Documentário autobiográfico de Mayana Neiva estreia em prestigiado festival de cinema nos Estados Unidos
A atriz e diretora brasileira Mayana Neiva celebra uma importante conquista internacional nesta segunda-feira (13), com a estreia de seu documentário autobiográfico no renomado Beverly Hills Film Festival. A exibição acontecerá no icônico Chinese Theatre, localizado em Los Angeles, Califórnia, marcando um momento significativo na carreira da artista.

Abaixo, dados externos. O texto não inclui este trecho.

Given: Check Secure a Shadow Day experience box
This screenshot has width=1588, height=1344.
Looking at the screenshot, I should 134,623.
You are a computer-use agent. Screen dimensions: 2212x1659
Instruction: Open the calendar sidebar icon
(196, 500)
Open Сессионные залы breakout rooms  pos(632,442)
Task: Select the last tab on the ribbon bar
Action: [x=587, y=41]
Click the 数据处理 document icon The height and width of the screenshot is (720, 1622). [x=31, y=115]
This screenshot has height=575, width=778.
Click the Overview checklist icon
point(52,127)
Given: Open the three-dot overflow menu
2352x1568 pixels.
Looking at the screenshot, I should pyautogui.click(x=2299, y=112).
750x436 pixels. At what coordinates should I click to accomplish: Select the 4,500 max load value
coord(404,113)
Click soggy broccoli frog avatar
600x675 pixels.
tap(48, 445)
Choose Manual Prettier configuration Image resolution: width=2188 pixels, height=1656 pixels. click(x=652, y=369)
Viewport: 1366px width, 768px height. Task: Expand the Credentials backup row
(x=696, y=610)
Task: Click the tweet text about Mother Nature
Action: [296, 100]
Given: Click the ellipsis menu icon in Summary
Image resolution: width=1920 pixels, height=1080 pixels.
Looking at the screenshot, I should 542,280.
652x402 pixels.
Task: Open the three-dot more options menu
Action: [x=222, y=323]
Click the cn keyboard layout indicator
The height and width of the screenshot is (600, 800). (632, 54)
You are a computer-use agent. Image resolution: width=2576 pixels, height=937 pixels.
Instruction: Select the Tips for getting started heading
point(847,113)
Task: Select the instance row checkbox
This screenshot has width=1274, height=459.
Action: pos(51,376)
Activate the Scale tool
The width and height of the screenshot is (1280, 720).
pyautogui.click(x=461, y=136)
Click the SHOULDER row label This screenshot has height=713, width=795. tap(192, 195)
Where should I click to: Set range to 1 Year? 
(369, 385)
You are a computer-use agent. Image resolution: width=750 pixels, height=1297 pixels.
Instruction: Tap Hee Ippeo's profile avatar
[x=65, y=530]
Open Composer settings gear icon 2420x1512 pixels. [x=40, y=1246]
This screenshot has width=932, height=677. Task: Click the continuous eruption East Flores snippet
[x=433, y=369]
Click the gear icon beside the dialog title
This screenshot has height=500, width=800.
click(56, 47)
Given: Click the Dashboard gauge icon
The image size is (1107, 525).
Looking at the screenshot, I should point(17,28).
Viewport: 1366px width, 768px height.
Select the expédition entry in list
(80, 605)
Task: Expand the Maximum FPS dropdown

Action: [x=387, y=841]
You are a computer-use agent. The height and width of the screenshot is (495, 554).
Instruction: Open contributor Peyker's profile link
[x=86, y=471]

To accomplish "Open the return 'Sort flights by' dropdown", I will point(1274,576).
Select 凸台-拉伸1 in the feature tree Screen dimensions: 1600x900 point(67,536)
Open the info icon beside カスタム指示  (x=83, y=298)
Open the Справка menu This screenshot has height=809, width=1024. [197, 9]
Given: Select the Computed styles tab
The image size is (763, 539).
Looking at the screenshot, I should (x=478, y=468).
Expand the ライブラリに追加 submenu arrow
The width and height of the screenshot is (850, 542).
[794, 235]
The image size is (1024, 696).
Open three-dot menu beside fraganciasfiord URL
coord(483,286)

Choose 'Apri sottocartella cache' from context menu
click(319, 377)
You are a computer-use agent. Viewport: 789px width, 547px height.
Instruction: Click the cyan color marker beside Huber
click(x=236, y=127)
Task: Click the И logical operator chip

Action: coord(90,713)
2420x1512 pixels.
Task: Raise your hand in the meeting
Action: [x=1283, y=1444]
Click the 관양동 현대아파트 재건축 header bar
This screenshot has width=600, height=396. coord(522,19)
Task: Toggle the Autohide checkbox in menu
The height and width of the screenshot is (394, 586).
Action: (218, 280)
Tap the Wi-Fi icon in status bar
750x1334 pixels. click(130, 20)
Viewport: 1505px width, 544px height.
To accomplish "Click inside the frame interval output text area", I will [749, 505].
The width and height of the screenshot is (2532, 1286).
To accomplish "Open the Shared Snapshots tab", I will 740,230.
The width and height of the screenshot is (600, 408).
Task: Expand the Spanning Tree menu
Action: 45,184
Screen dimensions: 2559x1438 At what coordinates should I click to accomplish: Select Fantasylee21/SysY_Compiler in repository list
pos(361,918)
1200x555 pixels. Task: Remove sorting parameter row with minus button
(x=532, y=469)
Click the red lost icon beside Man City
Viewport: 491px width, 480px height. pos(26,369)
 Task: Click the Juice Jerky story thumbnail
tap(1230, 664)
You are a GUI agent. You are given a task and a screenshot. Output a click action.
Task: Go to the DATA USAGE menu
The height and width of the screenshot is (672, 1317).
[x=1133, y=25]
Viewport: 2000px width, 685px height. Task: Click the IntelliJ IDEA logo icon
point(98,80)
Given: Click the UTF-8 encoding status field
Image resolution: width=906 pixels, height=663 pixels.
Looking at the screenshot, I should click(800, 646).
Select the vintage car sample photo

Uma jornada de retorno às origens no sertão da Paraíba
Intitulado "Onde Eu Começo?", o filme mergulha em temas profundos como identidade, memória e afetos, através da perspectiva pessoal da diretora. Radicada em Nova Iorque, Mayana Neiva embarca em uma viagem emocional de retorno ao sertão da Paraíba, em busca de suas raízes e compreensão sobre seu próprio começo.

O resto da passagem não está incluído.